Iran's Supreme Leader, Ayatollah Ali Khamenei, has said his country is ready to share its nuclear technology with other nations.
Ayatollah Khamenei's offer comes ahead of a UN deadline
Ayatollah Khamenei made the offer during a meeting with visiting Sudanese President Omar al-Bashir.
US Secretary of State Condoleezza Rice condemned the comments.
Earlier, Iran's top nuclear negotiator threatened to suspend co-operation with the UN's nuclear watchdog if Teheran faced sanctions over its nuclear work.
The UN Security Council has set a deadline of 28 April for Iran to freeze its programme of uranium enrichment, which has been the focus of concerns that Iran could acquire nuclear weapons.
The US is trying to rally support from the Security Council for tougher action against Iran, including sanctions - a move currently being resisted by Russia and China.
In his meeting with Mr Bashir, Ayatollah Khamenei said Iranian scientists' nuclear capability was "one example of the numerous scientific movements in the country".
"The Islamic Republic is ready to transfer this experience and the technology and knowledge of its scientists," the leader was quoted as saying.
In return, the Sudanese president praised Iran's enrichment of uranium as a great victory for the Islamic world.

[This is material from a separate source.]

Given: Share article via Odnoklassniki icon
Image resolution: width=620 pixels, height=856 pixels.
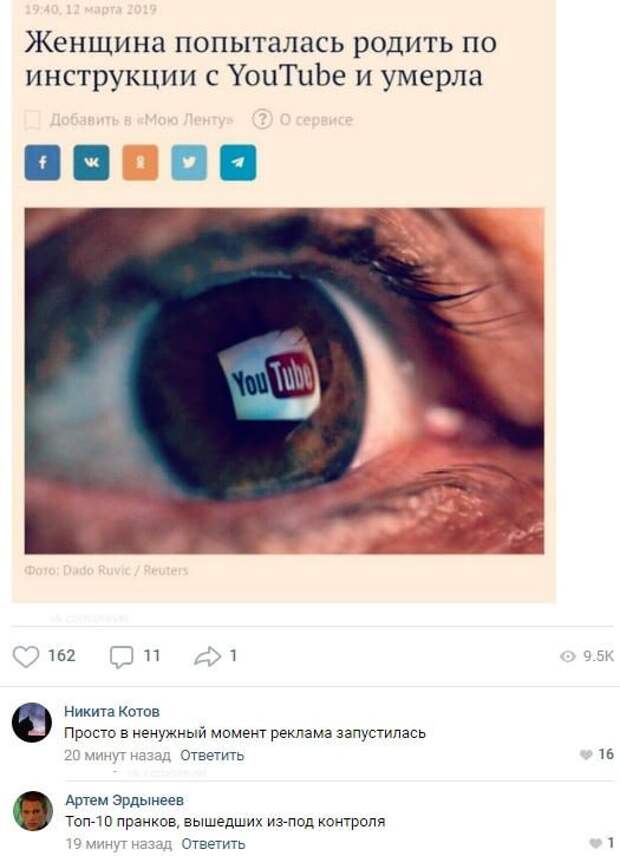Looking at the screenshot, I should click(x=140, y=163).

Mr Bashir said last month his country was considering creating a civilian nuclear programme.
Ms Rice said she feared an "escape... of knowledge and expertise on these dangerous technologies".
Last year, Iran's President Mahmoud Ahmedinejad spoke of sharing nuclear technology with other countries.
But the BBC's Frances Harrison in Tehran says that this time the offer comes from the very top, and seems to imply the technology could be shared with Sudan.
As well as threatening to end Iranian co-operation with the UN, negotiator Ali Larijani said Iran would "hide" its nuclear programme if it was attacked.
"They [Western countries] have to understand they cannot resolve this issue through force," Mr Larijani told a conference on Iran's controversial nuclear energy programme in Tehran.
Larijani has threatened to cold-shoulder the IAEA
Responding while on an official visit to Greece, Ms Rice said Iran's threats were "emblematic of the kind of Iranian behaviour seen over the past couple of years".
Ms Rice said the Security Council must now issue something more concrete than last month's "presidential statement", which gave Iran 30 days to comply with International Atomic Energy Agency (IAEA) directives.
Iran insists its nuclear programme is for civilian energy purposes only. The US and several other nations say they do not believe this.